Fusione FCA-Peugeot: trovato l’accordo. Ovviamente sarà a danno di lavoratrici e lavoratori.

L’annuncio è arrivato: dopo lunga gestazione, Fiat Chrysler Automobiles (FCA) e Peugeut hanno raggiunto il tanto agognato accordo per la fusione. Insieme costituiranno il quarto gruppo mondiale del settore automobilistico. Per gli azionisti di quella che un tempo fu la FIAT, alla testa dei quali si colloca la finanziaria Exor N.V. della famiglia Agnelli, un vero trionfo: l’accordo prevede la distribuzione di 5,5 miliardi di dividendo straordinario. Gli azionisti della FCA si apprestano a vedere moltiplicarsi i loro dividendi da un miliardo di euro a 8,5 miliardi.

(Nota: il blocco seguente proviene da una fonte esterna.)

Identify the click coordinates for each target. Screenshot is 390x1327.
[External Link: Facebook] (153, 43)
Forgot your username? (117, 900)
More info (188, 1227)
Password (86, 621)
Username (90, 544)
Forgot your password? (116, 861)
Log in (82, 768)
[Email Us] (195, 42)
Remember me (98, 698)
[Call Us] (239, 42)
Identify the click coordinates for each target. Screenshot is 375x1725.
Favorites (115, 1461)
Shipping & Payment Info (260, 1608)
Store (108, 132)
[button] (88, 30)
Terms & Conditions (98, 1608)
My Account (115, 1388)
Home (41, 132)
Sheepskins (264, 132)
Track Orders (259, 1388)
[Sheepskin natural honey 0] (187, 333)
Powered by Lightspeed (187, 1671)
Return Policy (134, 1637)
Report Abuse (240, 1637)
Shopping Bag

Continua, insomma, la corsa folle alla concentrazione del capitale, di cui l’ex Lingotto è uno dei principali attori di origine italiana. Solo di origine, però, perché già a seguito della fusione con la statunitense Chrysler, il nuovo gruppo è “fuggito all’estero”, complice la “libera circolazione dei capitali” in seno all’Unione Europea, per stabilire la propria sede nei Paesi Bassi, dove i dividendi e i capital gain che affluiscono dalle controllate estere non concorrono all’imponibile, mentre interessi e royalty non sono tassati, e dove in virtù del particolare diritto societario vigente vengono moltiplicati i diritti di voto a partire da soglie variabili dal 20 al 30 per cento, garantendo ai maggiori azionisti il controllo assoluto sulle società.

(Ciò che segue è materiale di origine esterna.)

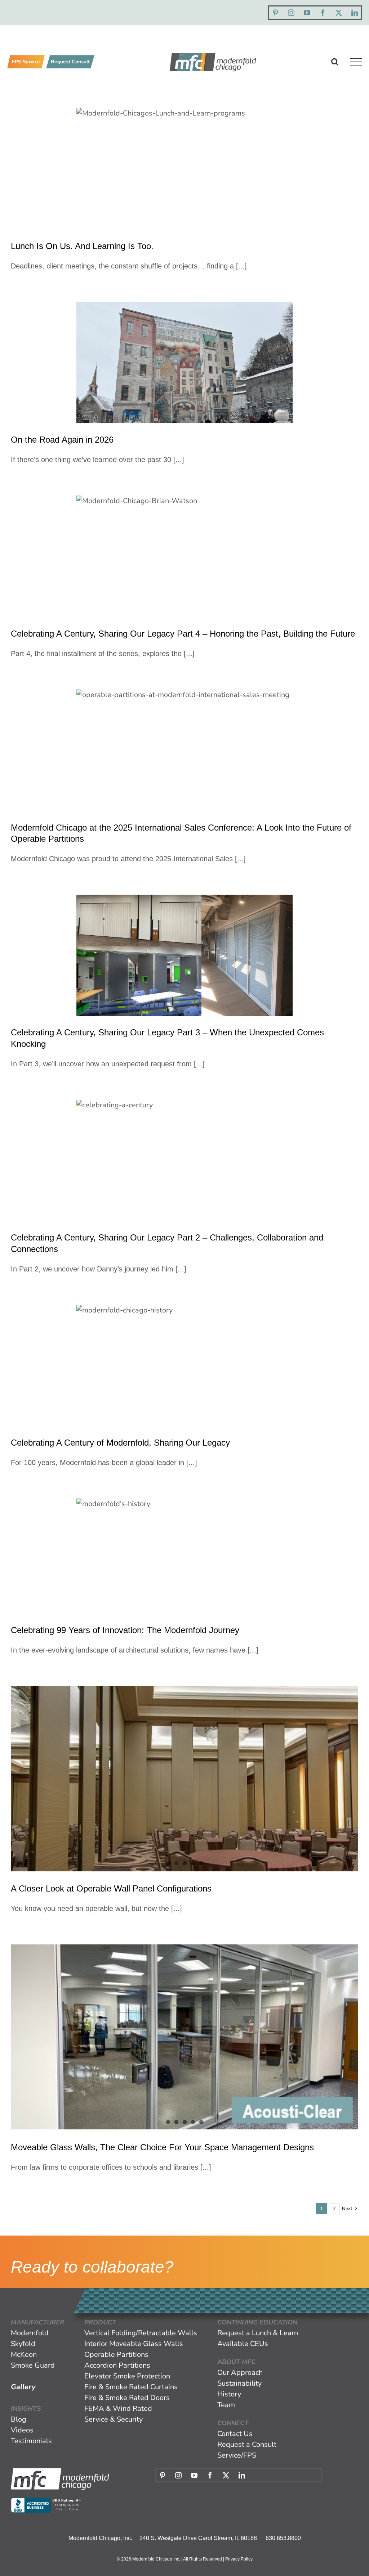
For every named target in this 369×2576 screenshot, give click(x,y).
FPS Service (26, 61)
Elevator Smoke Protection (127, 2376)
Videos (22, 2430)
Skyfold (23, 2344)
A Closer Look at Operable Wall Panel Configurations (111, 1888)
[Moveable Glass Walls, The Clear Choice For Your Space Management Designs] (184, 2036)
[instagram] (291, 12)
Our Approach (240, 2372)
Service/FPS (236, 2455)
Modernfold (30, 2333)
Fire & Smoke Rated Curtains (131, 2387)
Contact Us (235, 2434)
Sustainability (239, 2383)
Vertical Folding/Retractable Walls (140, 2333)
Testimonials (31, 2441)
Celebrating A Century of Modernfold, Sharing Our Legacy (120, 1442)
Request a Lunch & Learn (257, 2333)
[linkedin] (354, 12)
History (229, 2394)
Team (226, 2405)
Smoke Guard (33, 2365)
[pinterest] (275, 12)
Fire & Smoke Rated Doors (127, 2398)
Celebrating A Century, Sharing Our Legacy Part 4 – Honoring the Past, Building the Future (183, 633)
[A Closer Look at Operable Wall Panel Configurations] (184, 1778)
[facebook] (323, 12)
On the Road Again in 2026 (62, 439)
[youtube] (307, 12)
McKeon (24, 2354)
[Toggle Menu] (356, 61)
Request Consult (70, 61)
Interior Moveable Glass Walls (133, 2344)
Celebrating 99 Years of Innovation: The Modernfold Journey (125, 1630)
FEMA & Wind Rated (118, 2408)
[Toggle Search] (334, 61)
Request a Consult (246, 2444)
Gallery (23, 2387)
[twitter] (339, 12)
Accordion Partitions (117, 2365)
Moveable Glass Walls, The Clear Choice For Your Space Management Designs (162, 2147)
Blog (18, 2419)
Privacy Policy (239, 2559)
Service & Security (113, 2419)
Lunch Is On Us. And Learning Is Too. (82, 246)
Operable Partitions (116, 2354)
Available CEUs (242, 2344)
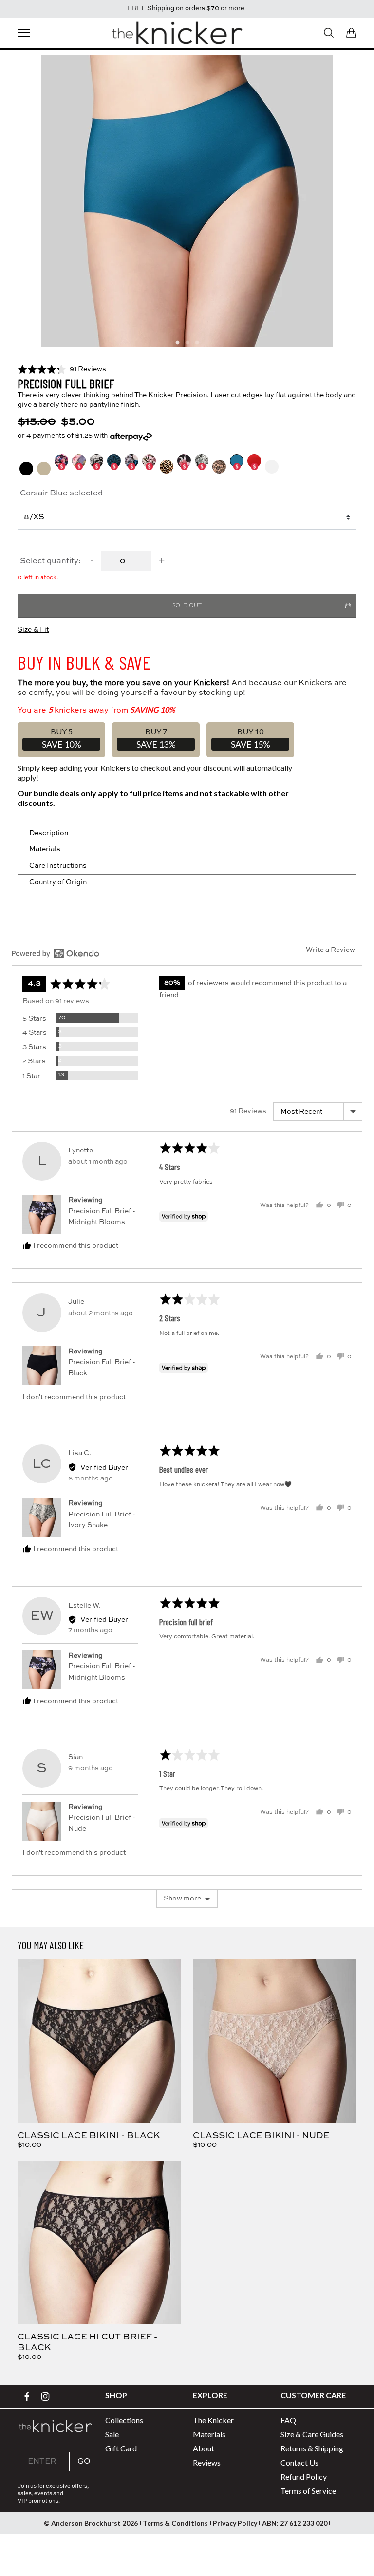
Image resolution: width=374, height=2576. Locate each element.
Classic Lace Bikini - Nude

Per queste stesse ragioni, anche la nuova capogruppo risultante dalla fusione tra FCA e Peugeut avrà a sua volta sede nei Paesi Bassi. Stessa scelta compiuta da un folto gruppo di colossi del capitalismo “italiano”, tutti con sede o consociate ad Amstedam e dintorni: ENI, ENEL, Exor, Ferrero, Prysmian, Saipem, Telecom, Illy, Luxottica, ecc. Tutti soldi di tasse risparmiati, cioè sottratti legalmente dalle nostre tasche.

La stampa al servizio degli speculatori plaude entusiasta all’operazione: evviva la competitività! A chi vive del proprio lavoro negli stabilimenti delle aziende FCA e Peugeut, invece, la notizia non può che destare preoccupazione, a dispetto delle rassicurazioni che hanno accompagnato l’annuncio della fusione, secondo le quali non verrà chiuso nessuno stabilimento. Sappiamo bene che le fusioni generano di norma licenziamenti e che la riorganizzazione che ne consegue si fa sempre sulla pelle delle lavoratrici e dei lavoratori.

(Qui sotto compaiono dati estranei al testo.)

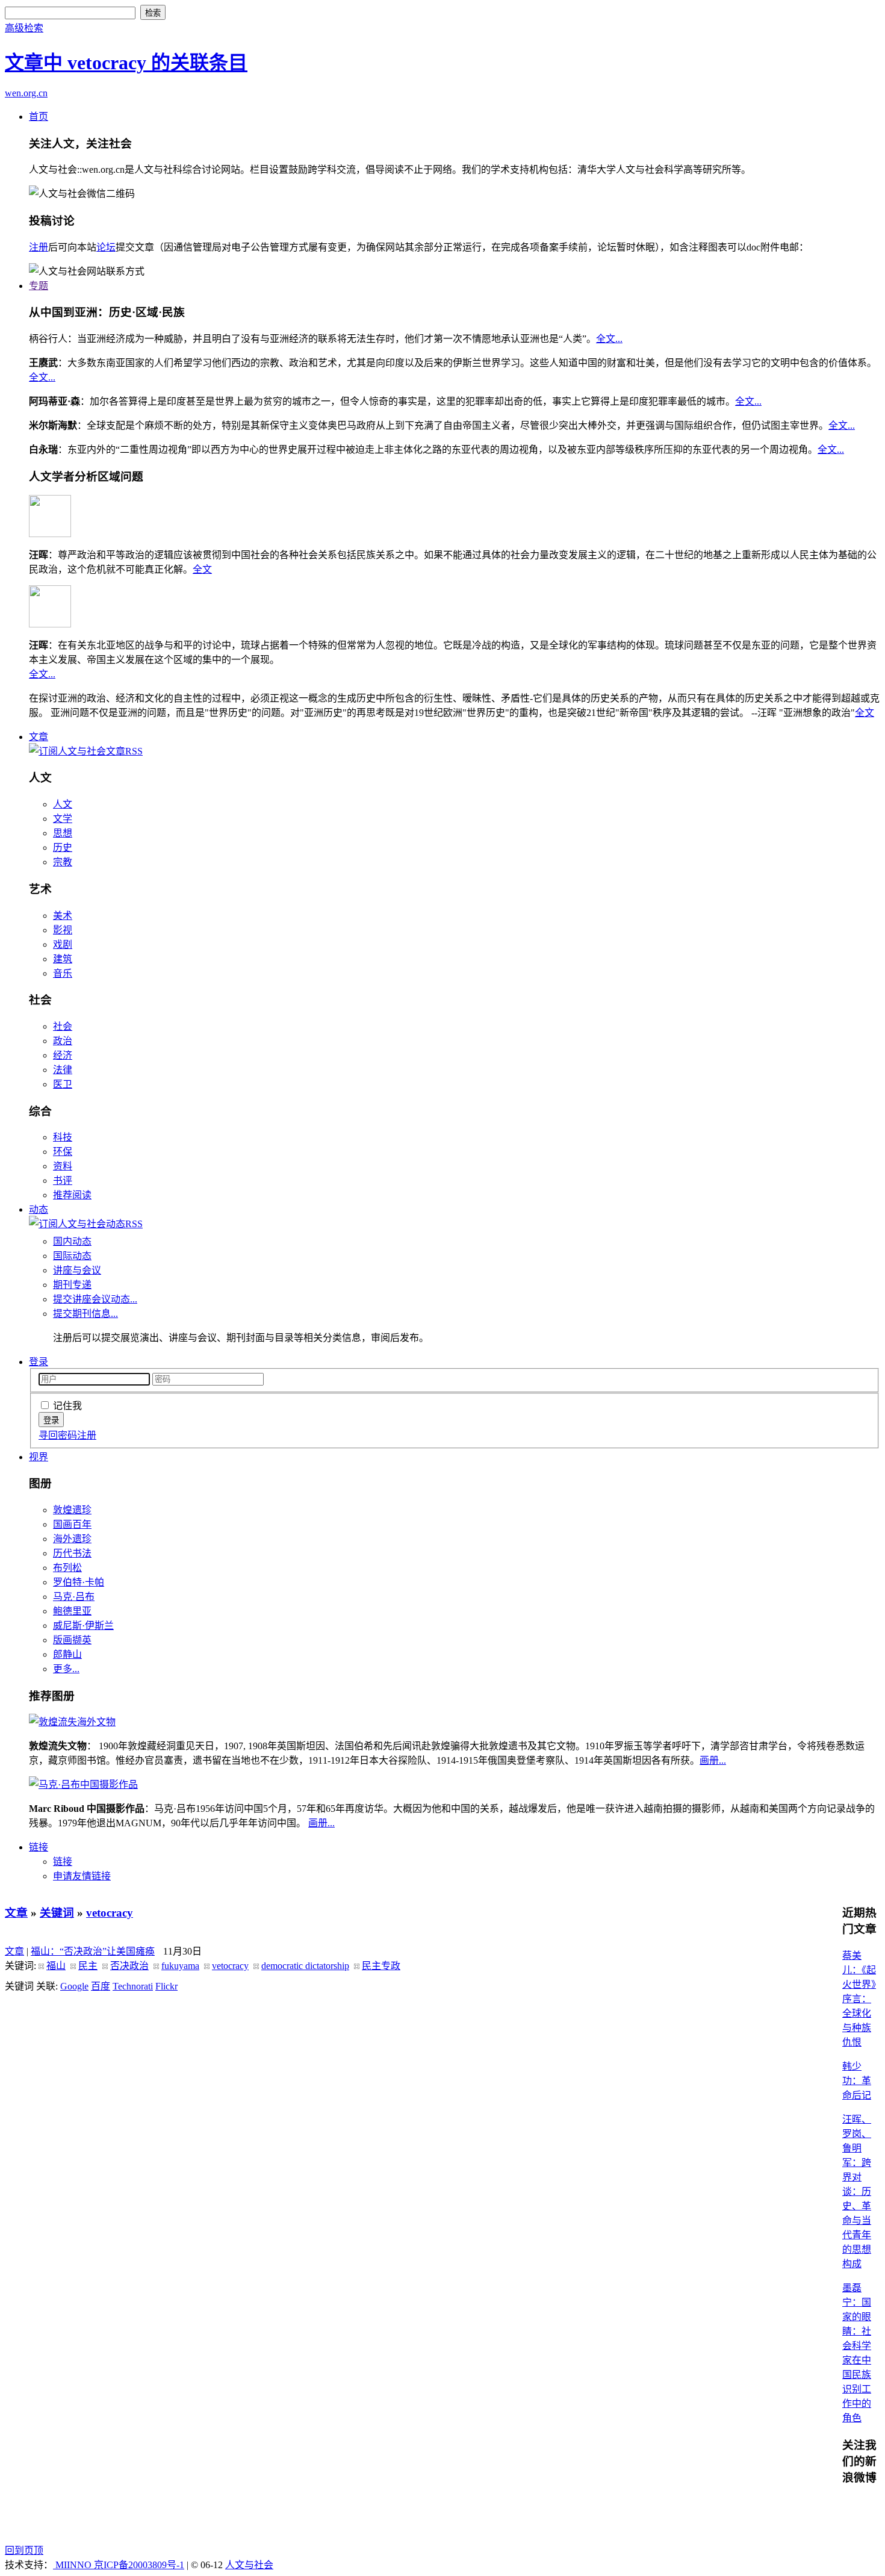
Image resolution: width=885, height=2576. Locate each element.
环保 (62, 1151)
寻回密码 (58, 1435)
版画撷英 (72, 1640)
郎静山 (67, 1654)
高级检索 (24, 28)
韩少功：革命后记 (856, 2080)
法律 (62, 1070)
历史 (62, 847)
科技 (62, 1137)
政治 (62, 1041)
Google (74, 1986)
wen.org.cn (26, 93)
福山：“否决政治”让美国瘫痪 (93, 1951)
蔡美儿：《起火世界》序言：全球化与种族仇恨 (859, 1998)
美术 (62, 915)
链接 (38, 1847)
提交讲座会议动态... (95, 1299)
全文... (609, 339)
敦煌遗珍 (72, 1510)
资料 (62, 1166)
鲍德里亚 (72, 1611)
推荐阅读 (72, 1195)
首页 (38, 116)
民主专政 (381, 1966)
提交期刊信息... (85, 1313)
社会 (62, 1026)
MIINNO (73, 2565)
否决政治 (129, 1966)
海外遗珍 (72, 1539)
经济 (62, 1055)
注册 (38, 247)
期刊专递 (72, 1285)
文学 (62, 819)
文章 (38, 737)
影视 (62, 930)
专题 (38, 286)
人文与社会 (249, 2565)
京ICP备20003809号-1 (139, 2565)
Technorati (133, 1986)
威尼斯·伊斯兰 (83, 1625)
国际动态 (72, 1256)
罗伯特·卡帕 (78, 1582)
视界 (38, 1457)
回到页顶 (24, 2550)
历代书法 (72, 1553)
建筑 (62, 959)
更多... (66, 1669)
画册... (713, 1760)
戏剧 (62, 944)
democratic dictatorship (305, 1966)
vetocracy (109, 1912)
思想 (62, 833)
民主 (88, 1966)
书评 (62, 1180)
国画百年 (72, 1524)
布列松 (67, 1568)
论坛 (106, 247)
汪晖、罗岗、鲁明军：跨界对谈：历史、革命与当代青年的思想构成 (856, 2191)
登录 (38, 1362)
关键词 (57, 1912)
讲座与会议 (77, 1270)
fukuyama (180, 1966)
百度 (100, 1986)
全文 (202, 569)
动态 (38, 1209)
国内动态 (72, 1241)
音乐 (62, 973)
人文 (62, 804)
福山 (56, 1966)
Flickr (166, 1986)
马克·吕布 (74, 1596)
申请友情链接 (82, 1876)
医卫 (62, 1084)
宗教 (62, 862)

I dividendi che andranno agli azionisti FCA per questa titanica operazione finanziaria si sommano a quelli derivanti dal perfezionamento di un altro accordo di grande importanza per il futuro dell’industria italiana: quello dello scorso anno con il fondo statunitense KKR per la cessione di Magneti Marelli alla giapponese Calsonic, di cui KKR è proprietaria, per la cifra di 6,2 miliardi di euro.

Riassumendo: gli azionisti ingrassano e scappano all’estero per non pagare le tasse grazie all’Unione Europea, la proprietà e la produzione delle aziende abbandonano senza sosta i confini nazionali e a noi restano il declino industriale, la disoccupazione, ritmi di lavoro sempre più inumani in una società sempre più povera e il ricordo di come per decenni i governi di ogni colore ci abbiano taglieggiati per regalare fiumi di denaro pubblico a fondo perduto a quegli stessi azionisti.

È ora di fermare tutto questo! È ora di riprenderci quello che è nostro! Perché gli enormi dividendi che lorsignori incasseranno è frutto del lavoro di tutte e tutti noi. Non continuiamo a permettere che ce lo portino via!